Beyond grades

Our daily lives generate a massive amount of data that has spawned new tech companies who collect, clean and analyse our data as we interact with different technologies. Smart algorithms are modelled with our data to build a digital version of an individual and creating a personalised experience. While within the school environment, things are moving at a snail pace. There is a lack of investment in educational technologies in classrooms to help students become better learners. The system relies heavily on standardised examination conducted at the end of each key stage.

Countless researches have shown that the standardised examination is not a reliable measure of what students have learned. Teacher are teaching to the test, while students are becoming better at memorising information that can be regurgitated on the exam day only to be forgotten a month later. In a world filled with data, should schools look at systems to collect data and model a more accurate depiction of a student? Such information can be used in understanding students learning style plus feed them content tailored to their interest. If grades are an incomplete representation of a students ability or potential, perhaps gathering the right data can help give a more holistic view of each student.

Grades are the problem.

In our current system, grades are viewed as the end-goal of students learning. This type of mentality hinders students from pursuing a life long learning. If learned content is not likely to show up on the test, there is almost a sense of what's the point of learning this topic. The grading system becomes a barrier that traps both teachers and student to be tunnel visioned.

So what are grades for? If they aren't a depiction of how intelligent a student is? Can't be used as a metric for what students have learned? Doesn't reflect a student potential? Why is the system still obsessed with giving these out to students?

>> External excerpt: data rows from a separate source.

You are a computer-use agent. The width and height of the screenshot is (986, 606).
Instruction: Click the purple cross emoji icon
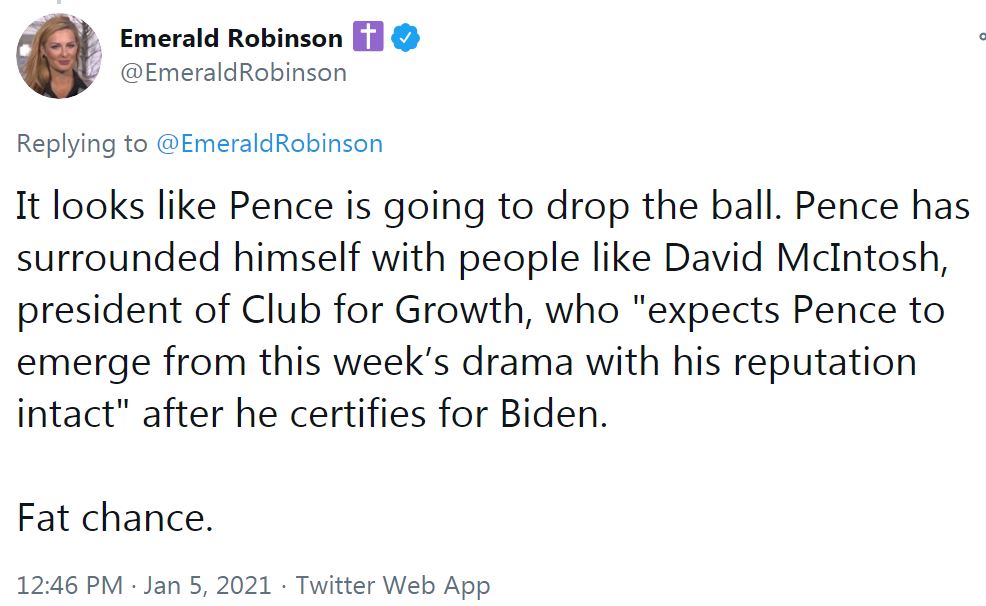[x=367, y=38]
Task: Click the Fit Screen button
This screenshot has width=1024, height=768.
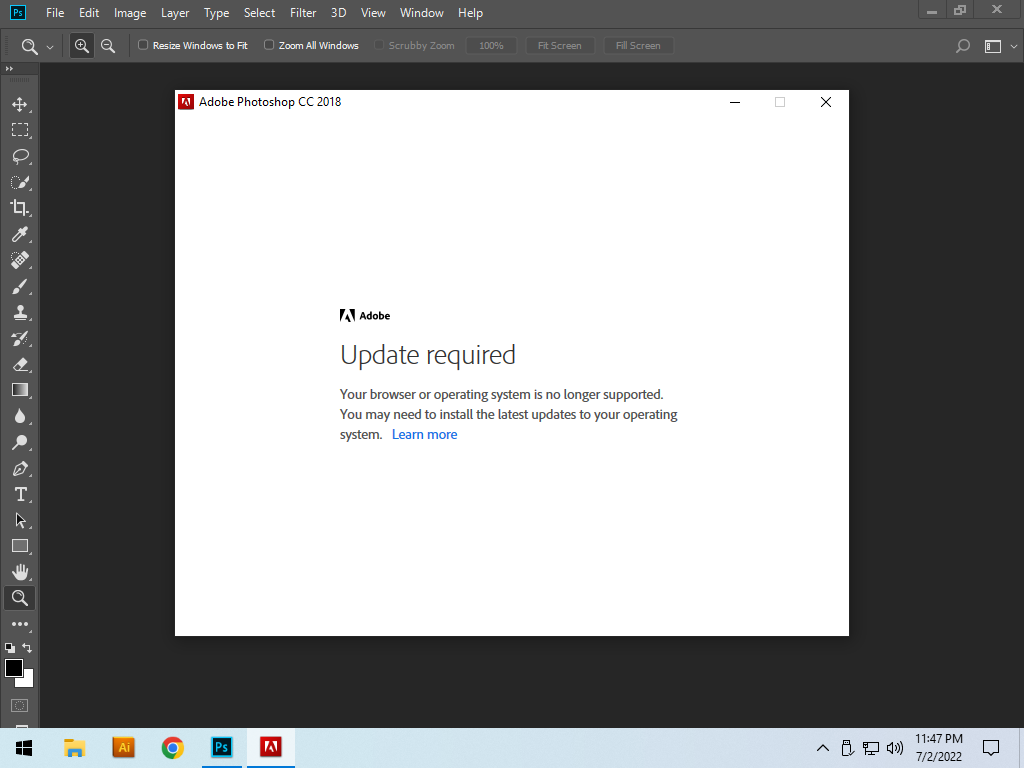Action: point(559,45)
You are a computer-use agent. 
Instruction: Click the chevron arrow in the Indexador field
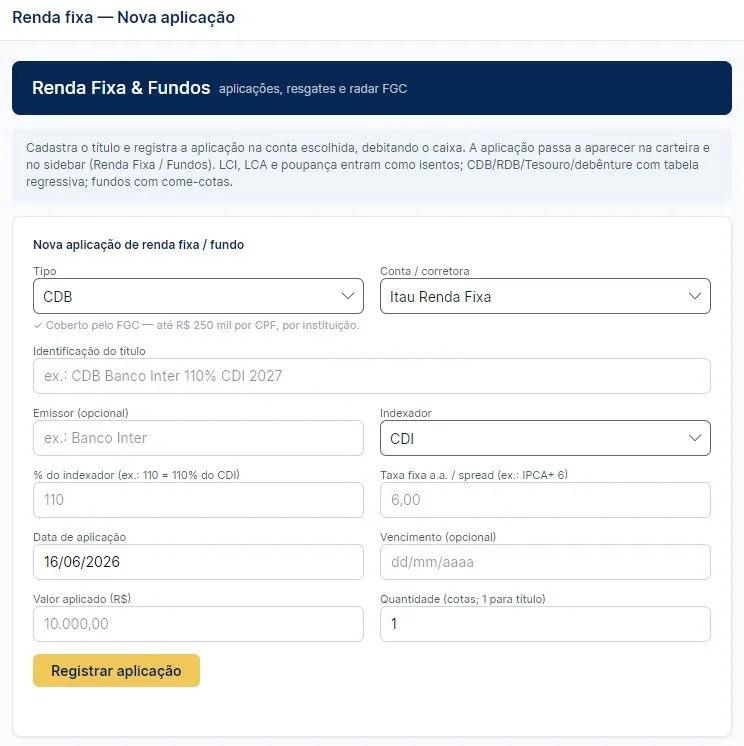click(x=695, y=438)
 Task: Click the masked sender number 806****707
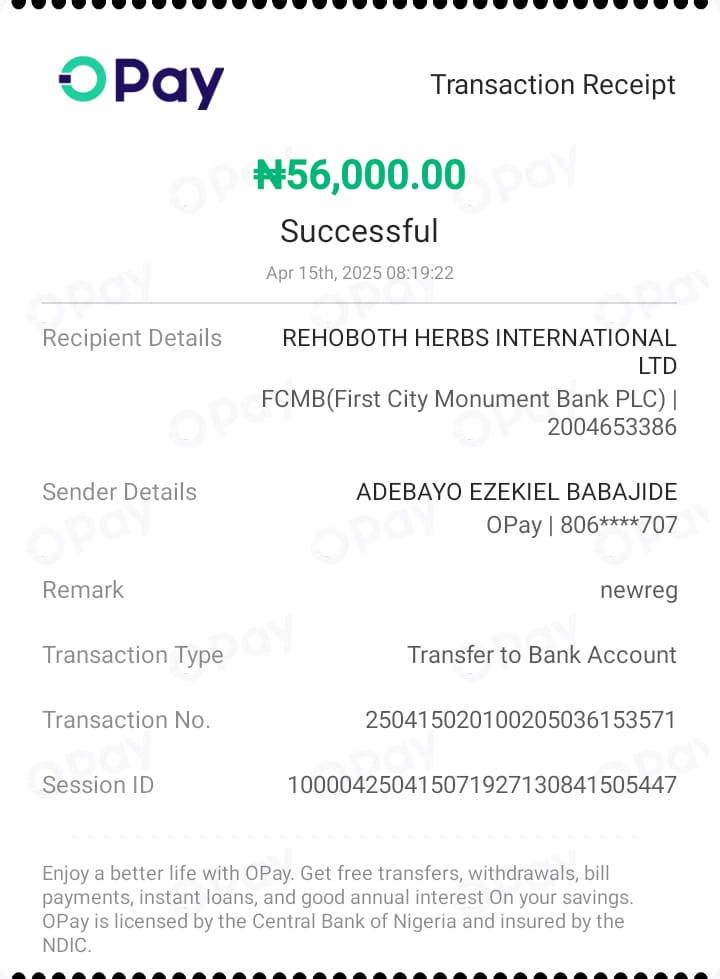(x=619, y=524)
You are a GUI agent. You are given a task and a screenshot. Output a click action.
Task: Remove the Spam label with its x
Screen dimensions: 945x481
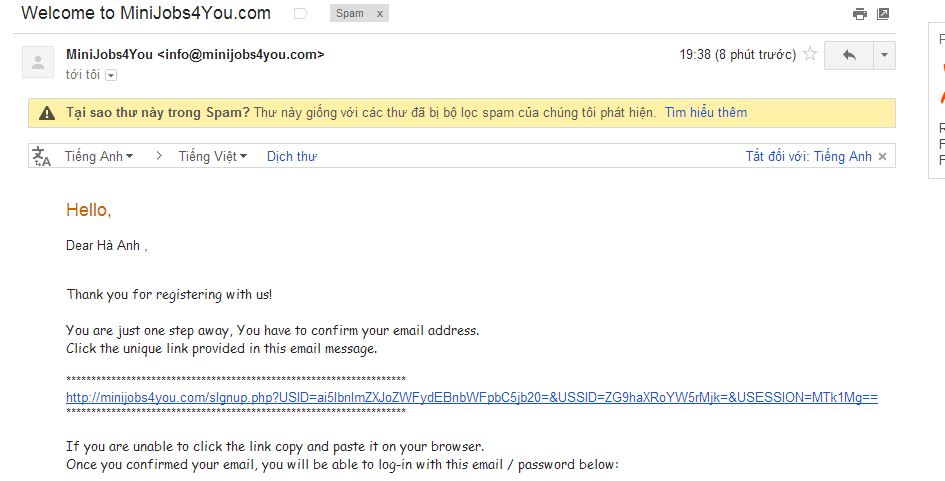(x=378, y=14)

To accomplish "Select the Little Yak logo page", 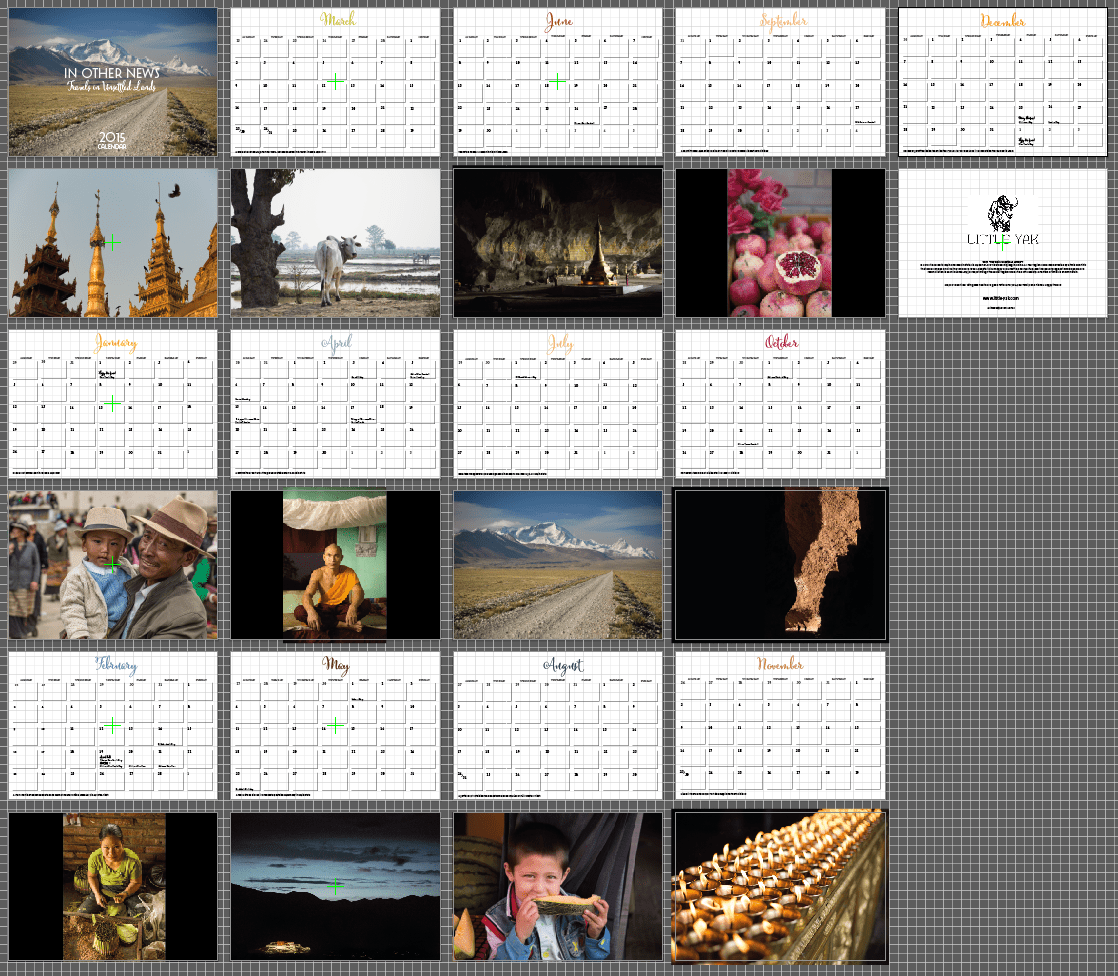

Today's business leaders often talk about the inadequacy of some top students to perform well at their job for various reasons. The education system gives students a false perception of learned subjects knowledge through its standardised and grading system. But the workplace requires actual problems solvers and students struggle with the concept of synthesising information from different field and deriving meaningful solutions.

Frequency of feedback

It is difficult to tell if a student has understood what they are learning. The frequency of the feedback students receive also attributes to this problem. With focus placed on the final exams, students tend to pay less attention to in-class assignments or homework for various reasons, which varies based on the ability set of the student in question. In general, the focus of this blog is how the students at the bottom sets are performing and what can be done to help them fulfil their potential.

One of the problems hindering students from getting frequent feedback is class size. In a class of 30+ students, it is difficult for a teacher to offer weekly feedback on how a student has progressed, including identifying areas that students should focus on to move to the next stage of their learning. If indeed feedbacks were provided, the information will be overwhelming to students due to the number of subjects they cover each week. An alternative is to focus on EBacc subjects, but this will raise concern in regards to neglection of art subjects.

Students in the lower set require constant feedback on their learning to identify areas that need urgent improvement to stop them falling behind their peers. Education in its current state is failing one-third of the school students to make the other two-third look good.

21st-century students

Education has always taken the stance that it is helping students prepare for the real world. An essential skill required today in the real world is problem-solving. Has the system made the necessary adjustments to make sure that the next generation is equipped with the right skills to solve the challenges they will encounter as they grow older? Modern forms of communication and transportation have created a global community where we are made aware of all the challenges faced in different region of the world and the impact this has on the health of the planet.

On the United Nations Website, Global Overview. There's a list of twenty-four topics that demands the collaboration of everyone on the planet for these goals to be accomplished. Suppose the UK education system can select a few of these issues. They can serve as intrinsic motivation as to why education is crucial and the contribution they are making to the broader global community. Such broader focus can give student context to their learning, replacing the current focus on attaining high grades, which does not solve any practical issue in the real world.

Firstly the system should provide students with the tools and space that allows them to work within a team or independently. There needs to be an element of choice given to each student to pick and choose which problem best suit their life interest. Today's students are global citizens irrespective of their country or continent. COVID19 has shown us that an issue that affects one part of the world has a global consequence, and its time, we started educating the next generation to think beyond home country.